GUEST BLOG: Nepal – give don’t go. It might be just as compassionate

by - 15th May 2015

Map of 25 April Nepal quake and aftershocks courtesy USGS. For further details, see this USGS page.

YESTERDAY'S Guardian online comments page featured a piece urging restraint when it comes to volunteering in disaster zones.

In her article, Claire Bennett entreats all those well meaning but ill-equipped and largely unskilled volunteers not to rush to Nepal on the first available plane.

She is right, of course: good intentions leading to ill-considered actions often do more harm than good.

She finishes her article by reminding us that the best thing we can do is give money, making sure that whatever charity we donate through delivers the funds to the people who need them most.

The problem with the piece is that for all its timely good sense and salutary warnings about the difficulties which lie ahead for those who venture to Nepalin order to give practical assistance, it is disempowering.

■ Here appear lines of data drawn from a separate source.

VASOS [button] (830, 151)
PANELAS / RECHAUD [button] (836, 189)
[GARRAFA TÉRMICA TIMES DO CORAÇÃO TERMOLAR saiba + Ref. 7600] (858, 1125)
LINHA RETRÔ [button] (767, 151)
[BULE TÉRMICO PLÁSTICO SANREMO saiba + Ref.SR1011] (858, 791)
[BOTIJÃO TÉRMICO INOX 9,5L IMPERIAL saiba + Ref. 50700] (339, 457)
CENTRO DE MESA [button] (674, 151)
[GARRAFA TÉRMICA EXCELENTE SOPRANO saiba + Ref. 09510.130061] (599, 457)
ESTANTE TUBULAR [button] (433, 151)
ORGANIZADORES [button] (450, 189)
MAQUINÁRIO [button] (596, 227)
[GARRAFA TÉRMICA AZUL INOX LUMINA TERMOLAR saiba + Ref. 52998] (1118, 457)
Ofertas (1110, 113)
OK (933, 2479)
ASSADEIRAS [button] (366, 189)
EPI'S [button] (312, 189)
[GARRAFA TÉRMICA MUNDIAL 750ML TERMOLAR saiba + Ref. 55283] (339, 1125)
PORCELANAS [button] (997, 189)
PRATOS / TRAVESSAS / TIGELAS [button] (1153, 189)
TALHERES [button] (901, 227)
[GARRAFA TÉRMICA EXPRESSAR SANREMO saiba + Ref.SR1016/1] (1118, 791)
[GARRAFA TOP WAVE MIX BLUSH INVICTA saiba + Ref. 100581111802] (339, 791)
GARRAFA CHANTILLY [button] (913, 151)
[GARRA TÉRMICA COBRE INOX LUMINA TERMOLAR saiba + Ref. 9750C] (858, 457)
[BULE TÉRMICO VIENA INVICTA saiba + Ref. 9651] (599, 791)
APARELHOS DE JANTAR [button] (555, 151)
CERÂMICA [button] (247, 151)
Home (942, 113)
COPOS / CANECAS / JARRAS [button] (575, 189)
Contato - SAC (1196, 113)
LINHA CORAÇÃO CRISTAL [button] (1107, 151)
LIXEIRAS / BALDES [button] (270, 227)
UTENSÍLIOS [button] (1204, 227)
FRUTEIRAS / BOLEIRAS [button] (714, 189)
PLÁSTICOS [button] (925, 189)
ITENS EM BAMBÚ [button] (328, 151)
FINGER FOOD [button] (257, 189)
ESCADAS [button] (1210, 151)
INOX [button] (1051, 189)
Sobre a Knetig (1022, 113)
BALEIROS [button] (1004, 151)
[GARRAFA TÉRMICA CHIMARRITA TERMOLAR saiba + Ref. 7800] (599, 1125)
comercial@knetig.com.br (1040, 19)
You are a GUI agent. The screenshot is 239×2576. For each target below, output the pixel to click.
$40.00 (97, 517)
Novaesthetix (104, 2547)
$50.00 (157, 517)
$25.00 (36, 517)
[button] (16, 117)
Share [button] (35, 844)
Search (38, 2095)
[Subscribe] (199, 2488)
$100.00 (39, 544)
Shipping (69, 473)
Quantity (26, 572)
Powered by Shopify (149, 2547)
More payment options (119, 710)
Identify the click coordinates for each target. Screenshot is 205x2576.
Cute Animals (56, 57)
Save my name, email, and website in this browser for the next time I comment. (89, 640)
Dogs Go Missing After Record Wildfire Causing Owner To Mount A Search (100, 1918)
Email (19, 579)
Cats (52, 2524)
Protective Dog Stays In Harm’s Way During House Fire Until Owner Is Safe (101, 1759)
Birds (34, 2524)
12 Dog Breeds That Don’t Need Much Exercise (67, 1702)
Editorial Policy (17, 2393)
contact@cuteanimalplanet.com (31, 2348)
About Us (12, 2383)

Of course we can all give money, but is that all we can give?

What about the enormous reserves of human compassion which we all share but which we often don’t know how to deploy?

How and where are they to be channelled effectively?

This is where a proper understanding of religion is helpful.

The word ‘religion’ comes from the Latin ‘ligare’ which means to bind together.

It holds goodness together and allows it to ‘leaven the dough’ of our collective human experience.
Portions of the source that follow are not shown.